Sunday, August 03, 2008

 

Well Done Ramps!

From the game of politics to the real sport of cricket, I was delighted to read that Ramprakash has made it, aged 38, to 100 first class cricket centuries. Ever since I read about the 16 year-old prodigy at Middlesex, I have followed his career with interest, not losing any when he moved to Surrey to become even more prolific. I saw him play in that classic but, for an English fan, awful, rout inspired by Curtly Ambrose in 1994 when we were skittled out for 46 at the Queen's Park Oval. Ramps was looking quite good, I recall, but was run out, to the crowd's huge delight, for a single figure score. I remember also being part of a crowd, watching him in the nets at Newlands in 1996; we lost again. Oh Lor! Ramprkash and Tests did not seem to go together.

It is a sporting tragedy that Ramprakash, by common consent the best batsman of his generation, only scored two Test centuries in 52 appearances. I once saw him close up at Old Trafford as he came out to bat in a Test: his face was pale and frozen and he barely made it into double figures before feebly surrendering his wicket. It was obvious he wanted to play for his country more than anything else in the universe, but wanting it that much counts for little unless a player can control the nerves which always accompany such intensity desire. Graham Hick, another prodigious run gatherer at the county level, suffered from similar wobbles when wearing an England cap- he scored only 6 centuries at that level and was responsible for equal industrial amounts of disappointment.

The selectors probably did right by Ramps but in the end could not justify such a prolonged incidence of under-achievement. Mind you, I entertained just a teensy hope they might select him this year when he started with such a flourish; it would have been against the grain of regular selections, but then so was Darren Pattinson's and didn't Tom Graveney have a successful twi-light career recall?

Ramps had to wait 11 innings after reaching 99 back on the 3rd May but has reached his ton of tons reasonably quickly in 676 innings. Geoff Boycott will probably gloat, as is his wont, that he 'didn't beat my 645!'[nor, indeed bradman's sensational 295] but it is a tremendous achievement to put alongside his dancing trophies on the mantel-piece. I see that Vaughan has resigned his captaincy after 5 years at the helm. He did well to come back after injury and will go down as the skipper who regained the Ashes in 2005, but his recent run of poor scores was impossible to reconcile with a place in the team; his jumping before being pushed was probably wise. One wishes Gordon Brown might consider a similar move...?

PS Who do you fancy for his successor? I feel KP might just nick it; Strauss has a case for him but his form has been temperamental. And you might say Flintoff has made a bit of a case for himself during this last Headingly Test when he single-handedly manufactured an England fight-back.

Comments:
I can't see KP in Downing St, somehow.

But if you mean the England team, I suspect it will be KP. I think they will want unify the one-day and test captaincy now Colly has also said he is stepping down, ans Strauss doesn't play in the one day game.
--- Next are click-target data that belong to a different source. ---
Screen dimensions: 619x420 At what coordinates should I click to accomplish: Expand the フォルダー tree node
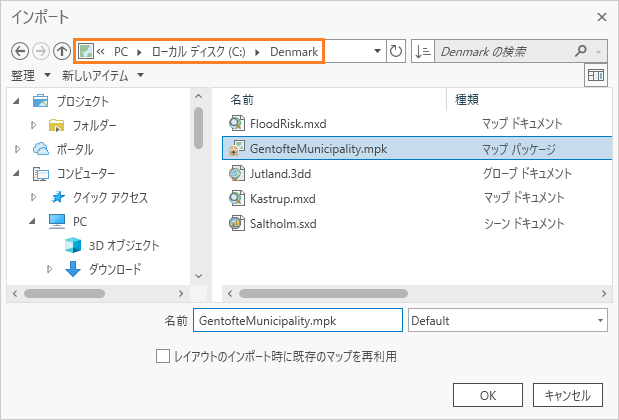(34, 125)
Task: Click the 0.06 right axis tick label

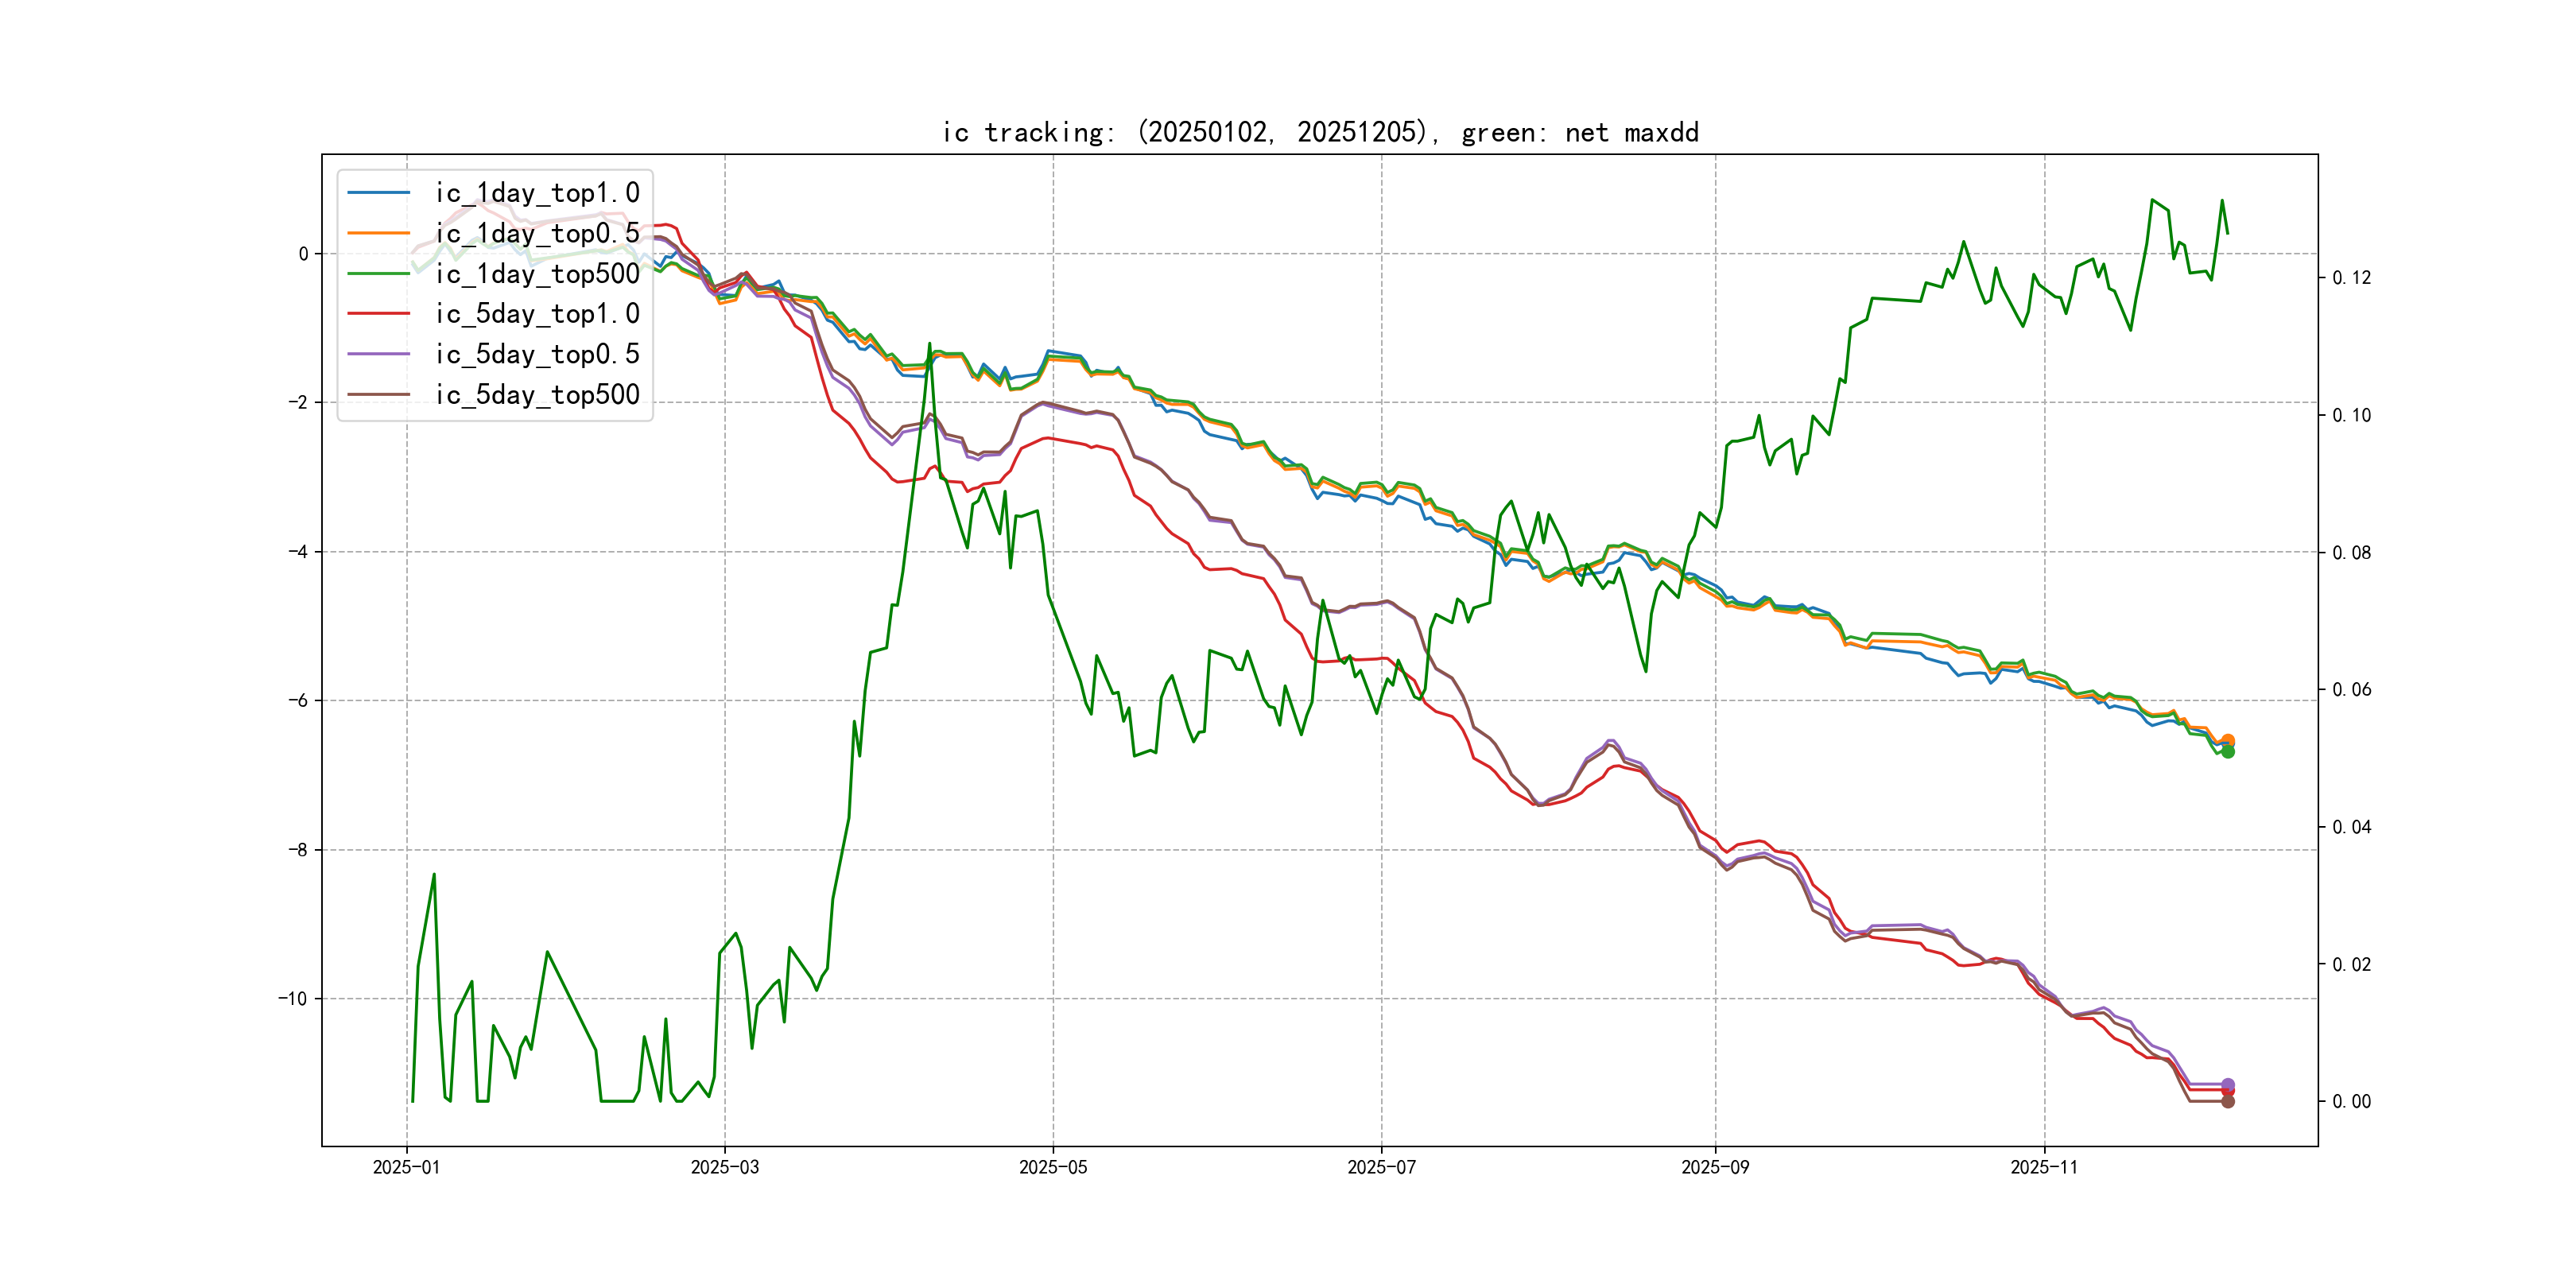Action: point(2351,690)
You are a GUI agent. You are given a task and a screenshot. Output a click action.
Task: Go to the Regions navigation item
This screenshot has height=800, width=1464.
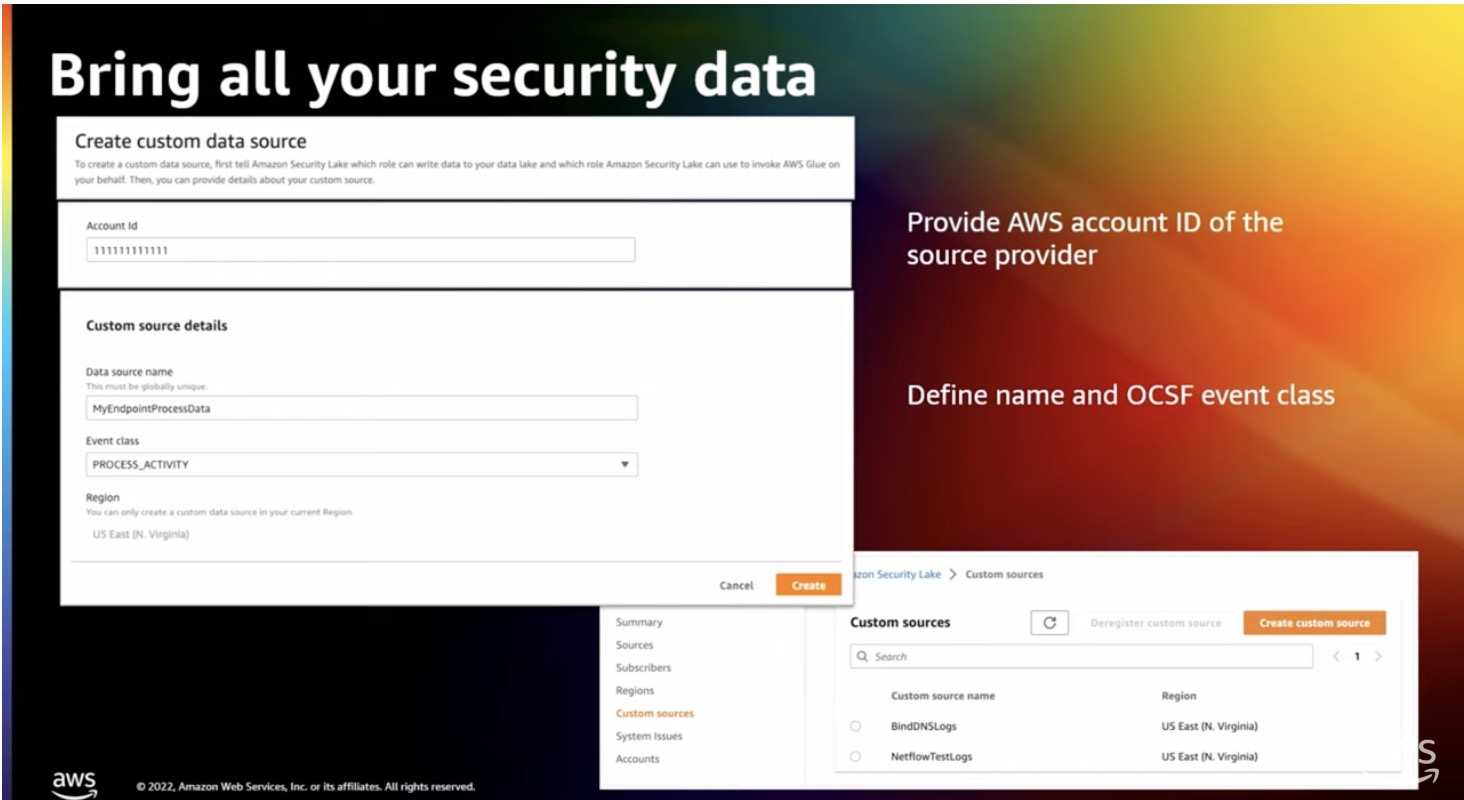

But be careful of what you wish for. Vaughan has won more tests than any other England captain, and captaining a cricket team is not the same as football where the captain tosses the coin and that's it.

If KP becomes captain and loses form the side will be immeasurably weakened. By far the best solution would have been to move Vaughan down the order and allow Bell to come in at 3. With Vaughan being out of form we were always finding ourselves going from 53-0 wicket to 55-2 and the crisis mentality kicked in. Bell would have steadied the ship and allowed Michael to make runs with less pressure lower down the order.

Still... every cloud, and now Yorkshire can at last start to benefit from the talents of Hoggard and Vaughan that have been so sadly missing over the last 6-7 years.
 
I'd have brought Ramps back into the Test team for last winter's tour and made him Captain following MPV's resignation. He's a much more rounded character now and I am convinced that given the opportunity, he could do a Washbrook/Graveney/Illingworth and enjoy an Indian summer with England. It shold not be forgotten that both Gooch and Stewart made Test tons in the relatively recent past when they were older than Ramps is now.

As for MPV, he'll be back to face the Aussies next year, and probably as Captain. Think Brearley-Botham-Brearley.
 
Paul
Intriguing suggestion re Vaughan being back for the Ashes. He'll have to score more than a few runs to do that though.
 
The Vaughan comeback scenario would basically involve KP either "doing a Fred" this winter in the West Indies and getting involved in some crazy, drunken incident, or else "doing a Beefy" and completely losing all semblance of form. Neither are out of the question in my view.

Assuming Strauss is still persona-non-grata, the selectors would then be left with the dilemma of handing the Ashes captaincy to Cook - a big gamble - or going back to a proven winner in Vaughan - provided, as you rightly say, he has made some runs for Yorkshire by then.
 
Paul
KP has a number of faults but they are mostly of the hubristic variety; he seems a bit of a reformed character these days even in respect of his ego. I don't think either that booze is a weakness for him so I don't see him 'doing a Fred' personally, but agree it can't be ruled out.